____ STORED DATA

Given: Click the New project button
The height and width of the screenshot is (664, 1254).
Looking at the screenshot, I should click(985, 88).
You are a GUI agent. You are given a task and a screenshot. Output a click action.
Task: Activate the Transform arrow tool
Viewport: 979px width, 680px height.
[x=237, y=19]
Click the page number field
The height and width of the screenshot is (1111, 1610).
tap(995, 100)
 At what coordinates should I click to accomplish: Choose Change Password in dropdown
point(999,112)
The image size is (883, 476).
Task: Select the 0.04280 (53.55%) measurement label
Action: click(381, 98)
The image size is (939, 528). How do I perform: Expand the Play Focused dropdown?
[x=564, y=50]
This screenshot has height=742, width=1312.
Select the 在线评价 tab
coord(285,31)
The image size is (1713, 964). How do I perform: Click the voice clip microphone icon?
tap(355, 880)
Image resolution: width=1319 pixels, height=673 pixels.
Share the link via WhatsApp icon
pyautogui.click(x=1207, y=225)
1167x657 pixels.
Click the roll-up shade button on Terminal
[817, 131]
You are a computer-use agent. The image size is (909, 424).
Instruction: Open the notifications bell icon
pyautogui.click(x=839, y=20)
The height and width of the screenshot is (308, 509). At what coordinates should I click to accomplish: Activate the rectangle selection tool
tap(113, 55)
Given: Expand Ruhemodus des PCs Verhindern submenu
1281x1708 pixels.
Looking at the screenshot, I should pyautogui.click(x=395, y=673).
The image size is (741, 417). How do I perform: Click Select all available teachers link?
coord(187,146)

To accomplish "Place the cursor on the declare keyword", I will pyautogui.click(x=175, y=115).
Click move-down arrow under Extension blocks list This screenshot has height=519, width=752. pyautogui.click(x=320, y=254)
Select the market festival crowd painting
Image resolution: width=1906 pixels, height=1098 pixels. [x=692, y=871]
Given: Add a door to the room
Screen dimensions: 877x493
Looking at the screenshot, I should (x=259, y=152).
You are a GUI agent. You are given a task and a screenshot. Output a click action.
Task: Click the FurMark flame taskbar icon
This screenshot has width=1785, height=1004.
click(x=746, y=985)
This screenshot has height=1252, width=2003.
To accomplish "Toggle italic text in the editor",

________

§ EXERCISE PROMPT
Reproduce the entries exactly, dropping nothing.

§ ANSWER SPACE
Given: Click the New project button
The height and width of the screenshot is (664, 1254).
Looking at the screenshot, I should click(985, 88).
You are a GUI agent. You are given a task and a screenshot. Output a click action.
Task: Activate the Transform arrow tool
Viewport: 979px width, 680px height.
[x=237, y=19]
Click the page number field
The height and width of the screenshot is (1111, 1610).
tap(995, 100)
 At what coordinates should I click to accomplish: Choose Change Password in dropdown
point(999,112)
The image size is (883, 476).
Task: Select the 0.04280 (53.55%) measurement label
Action: click(381, 98)
The image size is (939, 528). How do I perform: Expand the Play Focused dropdown?
[x=564, y=50]
This screenshot has height=742, width=1312.
Select the 在线评价 tab
coord(285,31)
The image size is (1713, 964). How do I perform: Click the voice clip microphone icon?
tap(355, 880)
Image resolution: width=1319 pixels, height=673 pixels.
Share the link via WhatsApp icon
pyautogui.click(x=1207, y=225)
1167x657 pixels.
Click the roll-up shade button on Terminal
[817, 131]
You are a computer-use agent. The image size is (909, 424).
Instruction: Open the notifications bell icon
pyautogui.click(x=839, y=20)
The height and width of the screenshot is (308, 509). At what coordinates should I click to accomplish: Activate the rectangle selection tool
tap(113, 55)
Given: Expand Ruhemodus des PCs Verhindern submenu
1281x1708 pixels.
Looking at the screenshot, I should pyautogui.click(x=395, y=673).
The image size is (741, 417). How do I perform: Click Select all available teachers link?
coord(187,146)

To accomplish "Place the cursor on the declare keyword", I will pyautogui.click(x=175, y=115).
Click move-down arrow under Extension blocks list This screenshot has height=519, width=752. pyautogui.click(x=320, y=254)
Select the market festival crowd painting
Image resolution: width=1906 pixels, height=1098 pixels. [x=692, y=871]
Given: Add a door to the room
Screen dimensions: 877x493
Looking at the screenshot, I should (x=259, y=152).
You are a GUI agent. You are given a task and a screenshot. Output a click action.
Task: Click the FurMark flame taskbar icon
This screenshot has width=1785, height=1004.
click(x=746, y=985)
This screenshot has height=1252, width=2003.
To accomplish "Toggle italic text in the editor",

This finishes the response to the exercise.